An analysis of the Democrats’ argument to break up tech.

By Stephen Clements

Have you ever heard of Wrapp, Giftly, Giftivo, Giftdish, Gifthit, GiftSimple, GiftDrop, DropGifts, YouGift, Ziftit, Let's Gift It…?

Probably not, which isn’t surprising.

They are just a handful of startups that were trounced when Facebook reintroduced gifting on the platform in 2017. I imagine this happens a lot—a tech giant launches a new feature and a slew of energetic and dynamic startups go up in smoke.

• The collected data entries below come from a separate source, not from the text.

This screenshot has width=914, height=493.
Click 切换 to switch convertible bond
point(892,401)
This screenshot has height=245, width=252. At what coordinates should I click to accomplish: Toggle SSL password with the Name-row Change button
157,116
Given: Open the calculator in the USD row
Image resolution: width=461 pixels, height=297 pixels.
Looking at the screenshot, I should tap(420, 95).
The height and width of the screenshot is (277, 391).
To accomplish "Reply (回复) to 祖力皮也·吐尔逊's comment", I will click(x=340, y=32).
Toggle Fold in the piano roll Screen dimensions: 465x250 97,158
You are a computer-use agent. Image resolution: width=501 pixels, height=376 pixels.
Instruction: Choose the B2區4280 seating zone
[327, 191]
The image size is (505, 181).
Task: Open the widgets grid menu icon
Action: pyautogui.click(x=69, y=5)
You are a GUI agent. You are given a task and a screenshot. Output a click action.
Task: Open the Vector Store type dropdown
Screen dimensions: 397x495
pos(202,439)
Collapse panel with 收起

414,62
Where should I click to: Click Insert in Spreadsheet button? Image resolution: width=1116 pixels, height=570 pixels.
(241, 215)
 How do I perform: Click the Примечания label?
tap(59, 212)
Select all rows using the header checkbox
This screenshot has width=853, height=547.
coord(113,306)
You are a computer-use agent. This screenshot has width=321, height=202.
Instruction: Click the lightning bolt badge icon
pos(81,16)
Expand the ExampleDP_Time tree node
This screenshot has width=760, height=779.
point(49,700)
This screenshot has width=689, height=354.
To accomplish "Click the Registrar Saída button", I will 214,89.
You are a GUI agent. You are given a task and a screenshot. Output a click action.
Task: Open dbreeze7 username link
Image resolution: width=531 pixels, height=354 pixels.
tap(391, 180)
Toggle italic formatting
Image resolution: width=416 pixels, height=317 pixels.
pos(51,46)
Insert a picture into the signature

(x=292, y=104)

Talk about a tenuous existence.

No doubt it makes investing in a technology company very risky, and starting one even riskier. Sure, this has been going on since the dawn of business—the big eats the small—it’s a dog eat dog world, and Facebook has the biggest teeth.

So it was with some interest that I tuned into Elizabeth Warren’s talk at SXSW, during which she ripped into big tech and threatened to disrupt the disruptors by breaking them into smaller parts.

No doubt the cynic in me thinks this is just populist posturing from the 2020 hopeful.

Senator Warren picked SXSW to take her stand against big tech, because—as we all know—it’s hotbed of entrepreneurialism. It’s a who’s who of tech, and for 1 week the halls, bars, and BBQ joints of Austin are walked by any startup founder or tech-investor looking to rub shoulders with the world’s technorati, to get inspired, network, and maybe (just maybe) get funding.

And so the message was wildly cheered by her audience as she built her case to break up the G-MAFIA (Google, Microsoft, Apple, Facebook, IBM, and Amazon).

Her logic is that by limiting the power of these tech giants, it will give smaller companies room to breathe, help them innovate more freely, and boost the economy.

Sounds lovely.

And it’s not just a ray of hope for the startup community, it could also be a gift for big brands that aren’t so technologically endowed.

For example, I have lost count of the many meetings I have had with clients from all kinds of verticals—banking, insurance, automotive, etc.—all fretting the question “what happens when Amazon starts selling insurance/banking/cars/…?

For me, this is the exciting part.

As the big tech elites control the future of AI, and they are busy shoring up their digital advantage, the oxygen of innovation is being squeezed out of startups and big businesses alike. It will be an effed up world when you get your insurance, banking, healthcare and gym membership, all from the same provider.

What Senator Warren is proposing might scare the big tech giants—obviously.

They haven’t felt much in the way of regulation for so long, and so now, as legislation starts to catch up with their mercurial rise, the pigeons are maybe coming home to roost.

It’s an agreeable message for an audience of technological progressives at SXSW, but on the flip side, Democrats rely on big tech as their piggy bank for political donations, so we’ll see if they are really willing to do anything should they win the 2020 election.

It’s a debate worth having, for sure, but the cynic in me doesn’t expect much will actually come from it.